I wanted to test the RNG to see if it was as wonky as I thought and it turns out... not so much. At the link below, you can see the numbers I rolled in the order I rolled them.https://docs.google.com/spreadsheets/d/1-iI05GHtKHhccnT8bQZPen-S-VoaaPABUrRXNq24K2U/edit?usp=sharing
As a test, I used an interaction where I had both the option to Intimidate and use Persuasion. I didn't care about target number, what my stat added or subtracted, etc. I just cared about the number it ended up on.

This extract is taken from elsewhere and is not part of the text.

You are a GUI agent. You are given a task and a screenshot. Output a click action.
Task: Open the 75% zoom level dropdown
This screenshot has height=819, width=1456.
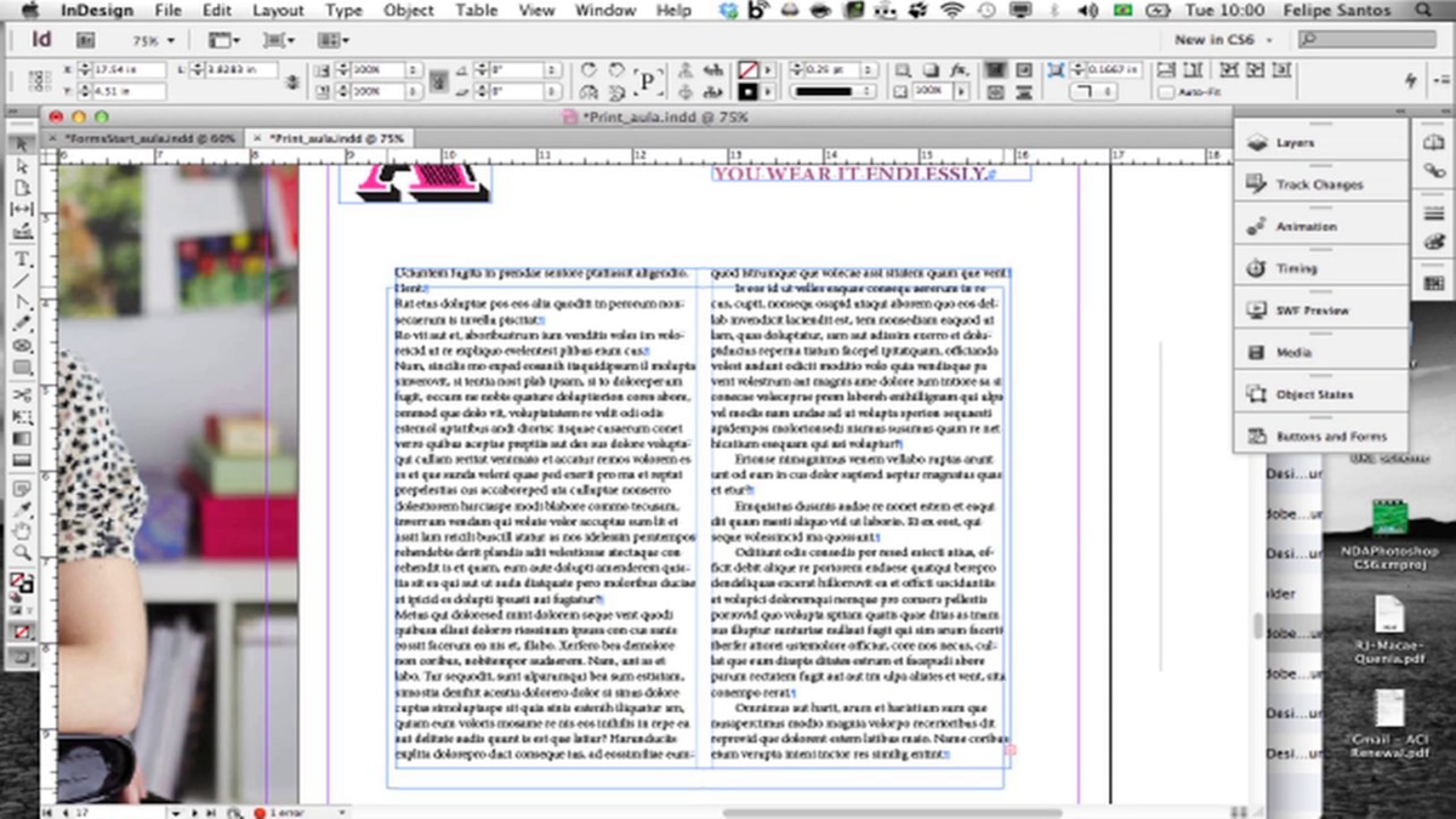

I also didn't want to do this in combat because a) there are modifiers such as high/low ground, lighting, etc. that I have no control over and b) I can't see the actual dice roll it's making. By using a skill check, I can see the die itself and did the following.
If I passed on my first Intimidate, I'd reload.
If I failed on my first Intimidate, I'd use the re-roll option.
If I passed on my second Intimidate, I'd reload.
If I failed on my second Intimidate, I'd try Persuade.
Whether or not I passed or failed Persuasion, I'd reload.
I did this until I had 100 rolls total.
I rolled the following totals:
20s - 5
19s - 7
18s - 7
17s - 3
16s - 4
15s - 4
14s - 4
13s - 5
12s - 7
11s - 4
10s - 7
9s - 2
8s - 4
7s - 1
6s - 7
5s - 6
4s - 4
3s - 6
2s - 6
1s - 7
That's a pretty even spread. Not perfect, especially for a computer program, but about what I'd expect to roll at the table.
Also, the average roll for a d20 is 10.5. For this spread, the average was 10.35. Again, not perfect but pretty darned close.
Overall, I've got to say I'm surprised by this. I was convinced the game was rolling low or high too often and wasn't truly random. And while it still may, for my taste, the fact that the overall average is pretty much spot-on, it's taught me to just take my lumps and move on.
Oh and feel free to pick apart this highly unscientific test.